SELECT ... FOR UPDATE with INSERT
However, to use SELECT ... FOR UPDATE with INSERT, how do you lock an index for a record that doesn't exist yet? If you are using the default isolation level of REPEATABLE READ, InnoDB will also utilize gap locks. As long as you know the id (or even range of ids) to lock, then InnoDB can lock the gap so no other record can be inserted in that gap until we're done with it.
If your id column were an auto-increment column, then SELECT ... FOR UPDATE with INSERT INTO would be problematic because you wouldn't know what the new id was until you inserted it. However, since you know the id that you wish to insert, SELECT ... FOR UPDATE with INSERT will work.
CAVEAT
On the default isolation level, SELECT ... FOR UPDATE on a non-existent record does not block other transactions. So, if two transactions both do a SELECT ... FOR UPDATE on the same non-existent index record, they'll both get the lock, and neither transaction will be able to update the record.
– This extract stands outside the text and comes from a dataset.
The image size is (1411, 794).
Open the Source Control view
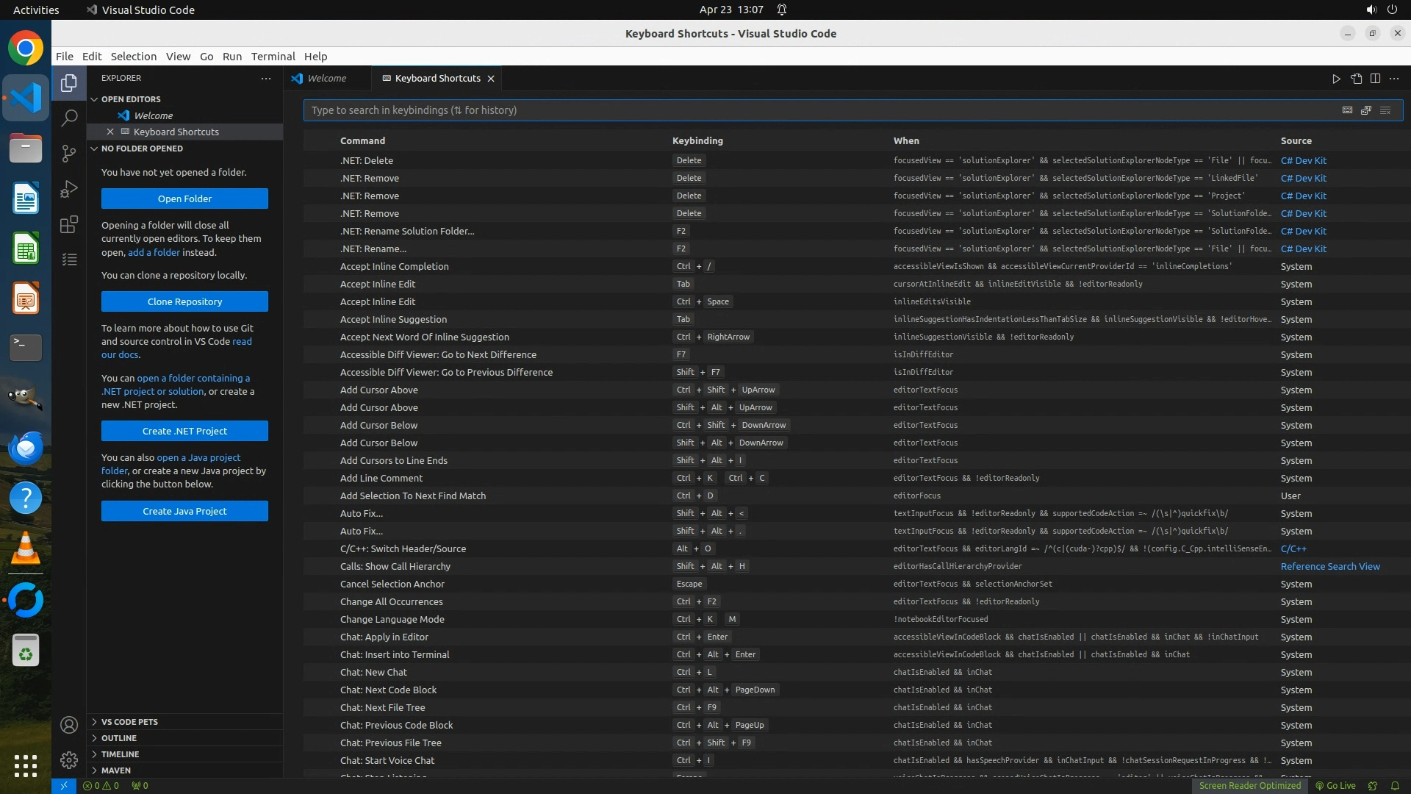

In fact, if they try, a deadlock will be detected.
Therefore, if you don't want to deal with a deadlock, you might just do the following:
INSERT INTO ...
Start a transaction, and perform the INSERT. Do your business logic, and either commit or rollback the transaction. As soon as you do the INSERT on the non-existent record index on the first transaction, all other transactions will block if they attempt to INSERT a record with the same unique index. If the second transaction attempts to insert a record with the same index after the first transaction commits the insert, then it will get a "duplicate key" error. Handle accordingly.
SELECT ... LOCK IN SHARE MODE
If you select with LOCK IN SHARE MODE before the INSERT, if a previous transaction has inserted that record but hasn't committed yet, the SELECT ... LOCK IN SHARE MODE will block until the previous transaction has completed.
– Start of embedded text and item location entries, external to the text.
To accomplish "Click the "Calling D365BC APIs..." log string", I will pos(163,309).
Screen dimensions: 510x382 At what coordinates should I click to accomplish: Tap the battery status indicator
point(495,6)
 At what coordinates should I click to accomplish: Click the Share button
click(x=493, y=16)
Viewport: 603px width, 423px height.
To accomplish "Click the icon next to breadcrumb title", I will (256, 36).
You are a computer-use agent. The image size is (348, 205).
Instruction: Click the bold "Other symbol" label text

So to reduce the chance of duplicate key errors, especially if you hold the locks for awhile while performing business logic before committing them or rolling them back:
SELECT bar FROM FooBar WHERE foo = ? LOCK FOR UPDATE
If no records returned, then
INSERT INTO FooBar (foo, bar) VALUES (?, ?)
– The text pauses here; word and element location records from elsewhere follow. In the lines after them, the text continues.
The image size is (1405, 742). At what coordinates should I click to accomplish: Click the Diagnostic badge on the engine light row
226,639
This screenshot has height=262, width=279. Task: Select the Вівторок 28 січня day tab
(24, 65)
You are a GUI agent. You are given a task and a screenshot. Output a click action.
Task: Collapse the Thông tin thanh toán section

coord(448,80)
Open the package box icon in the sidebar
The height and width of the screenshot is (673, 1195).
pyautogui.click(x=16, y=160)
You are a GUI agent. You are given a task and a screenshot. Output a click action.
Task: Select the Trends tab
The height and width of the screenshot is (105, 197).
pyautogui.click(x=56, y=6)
In Oracle, the SELECT ... FOR UPDATE has no effect on a non-existent row (the statement simply raises a No Data Found exception). The INSERT statement will prevent a duplicates of unique/primary key values. Any other transactions attempting to insert the same key values will block until the first transaction commits (at which time the blocked transaction will get a duplicate key error) or rolls back (at which time the blocked transaction continues).
On Oracle:
Session 1
create table t (id number);
alter table t add constraint pk primary key(id);
SELECT *
FROM t
WHERE id = 1
FOR UPDATE;
-- 0 rows returned
-- this creates row level lock on table, preventing others from locking table in exclusive mode
Session 2
SELECT *
FROM t
FOR UPDATE;
-- 0 rows returned
-- there are no problems with locking here
rollback; -- releases lock
INSERT INTO t
VALUES (1);
-- 1 row inserted without problems
I wrote a detailed analysis of this thing on SQL Server: Developing Modifications that Survive Concurrency
Anyway, you need to use SERIALIZABLE isolation level, and you really need to stress test.
SQL Server only has the FOR UPDATE as part of a cursor. And, it only applies to UPDATE statements that are associated with the current row in the cursor.
So, the FOR UPDATE has no relationship with INSERT. Therefore, I think your answer is that it's not applicable in SQL Server.
Now, it may be possible to simulate the FOR UPDATE behavior with transactions and locking strategies. But, that may be more than what you're looking for.